EXERCISE SET
a – Set down the passage of the weather forecast text below from "Some thunderstorms are" to "in depth here." without changing any wording.
b – Using the weather forecast text below, answer these questions:
(i) What does the text say is likely on Tuesday in the Carolinas?
(ii) How far ahead of the main storm system will the lead disturbance be?
(iii) How much snow can be expected with the round brought by the lead disturbance?
c – Name every geographic region mentioned in the weather forecast text below.

TEXT SHOWN
Some thunderstorms are likely on Tuesday in the Carolinas, but they appear to pose a lower-end damaging wind threat and thus won’t be discussed in depth here.
The cold side of the storm will be a bit more disorganized than the warm side as two upper level disturbances are kept just far enough apart to prevent serious consolidation into a larger storm.
The lead disturbance will be about 12 hours ahead of the main storm system, and will bring a round of moderate snow to parts of the Plains and Central Mississippi Valley tomorrow before heading towards the Mid Atlantic Monday. Perhaps 1-3″ can be expected with this round of snow before the second disturbance arrives in the Plains tomorrow night before moving into the Central Mississippi Valley Monday. The strung-out nature of this system is readily apparent on the 500mb map shown above, and as a result, this appears to be a relatively low-end winter storm that will lack in the robust dynamics needed to produce extremely heavy snowfall rates or high snow totals. Map via weathermodels.com.

SUPPLIED ENTRIES
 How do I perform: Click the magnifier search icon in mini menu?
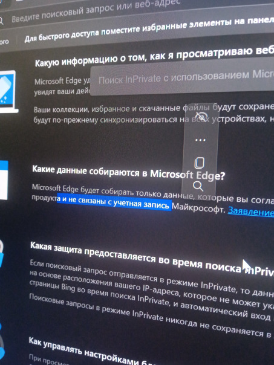tap(198, 186)
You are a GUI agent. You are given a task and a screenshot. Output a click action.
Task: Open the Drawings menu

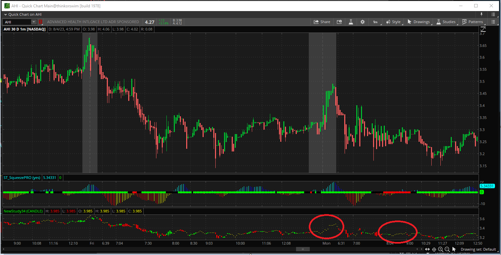click(x=418, y=22)
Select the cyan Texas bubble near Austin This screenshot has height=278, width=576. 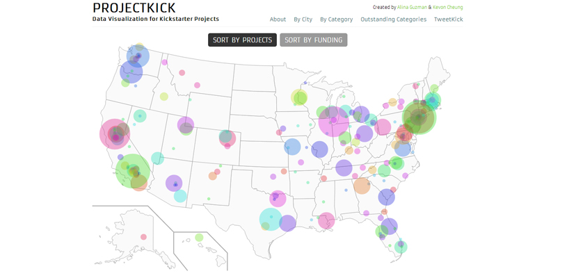tap(270, 220)
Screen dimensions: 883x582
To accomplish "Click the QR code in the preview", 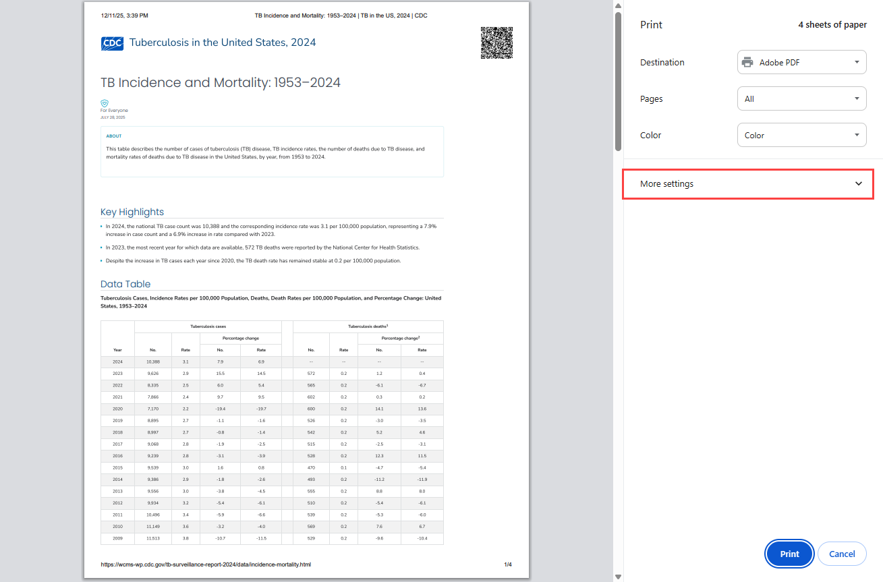I will 496,42.
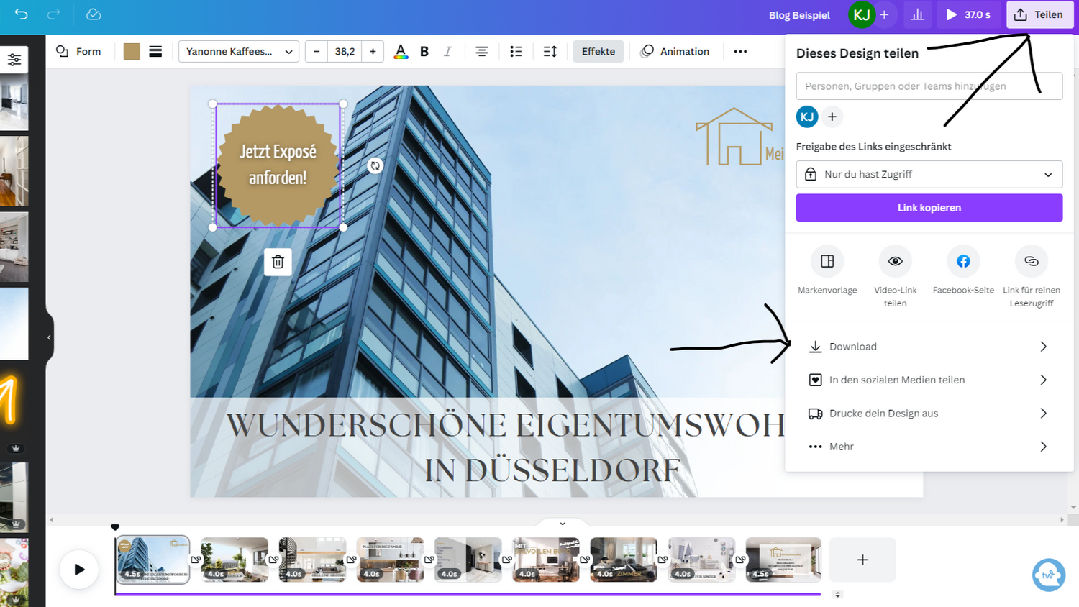Toggle bulleted list formatting
Image resolution: width=1079 pixels, height=607 pixels.
click(516, 51)
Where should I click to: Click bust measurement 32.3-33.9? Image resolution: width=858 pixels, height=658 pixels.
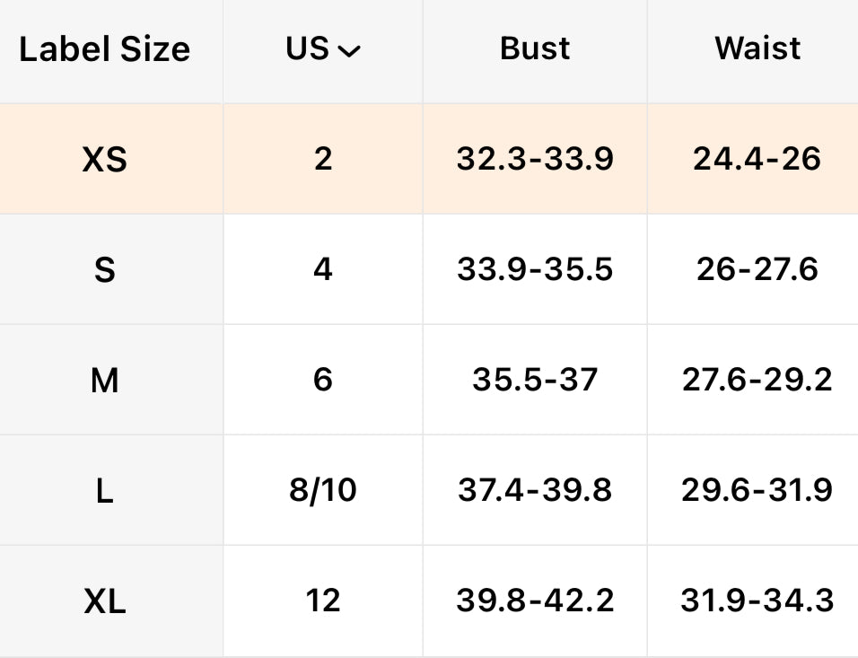[x=535, y=159]
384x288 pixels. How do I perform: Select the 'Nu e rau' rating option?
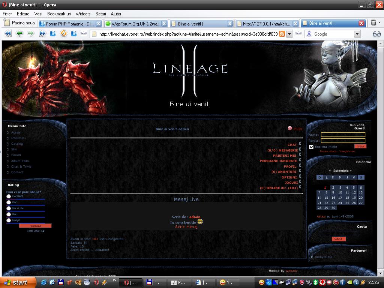pyautogui.click(x=9, y=208)
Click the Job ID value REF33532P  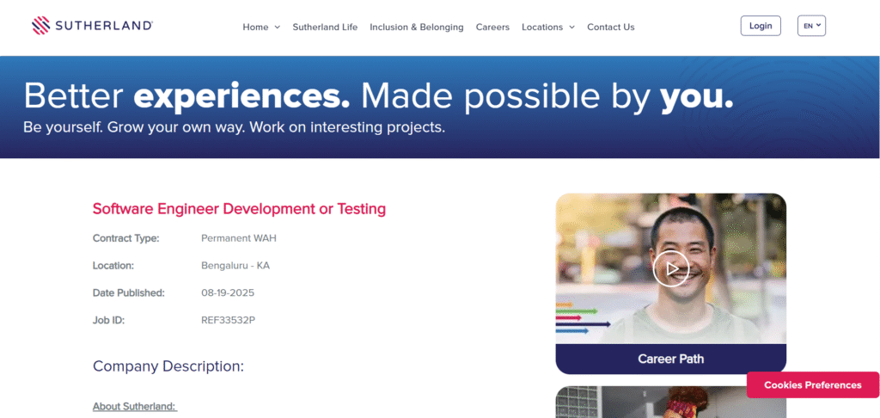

WRITTEN ANSWERS
a –
Some thunderstorms are likely on Tuesday in the Carolinas, but they appear to pose a lower-end damaging wind threat and thus won’t be discussed in depth here.

b –
(i) Some thunderstorms.
(ii) About 12 hours.
(iii) Perhaps 1-3″.

c –
- the Carolinas
- the Plains
- the Central Mississippi Valley
- the Mid Atlantic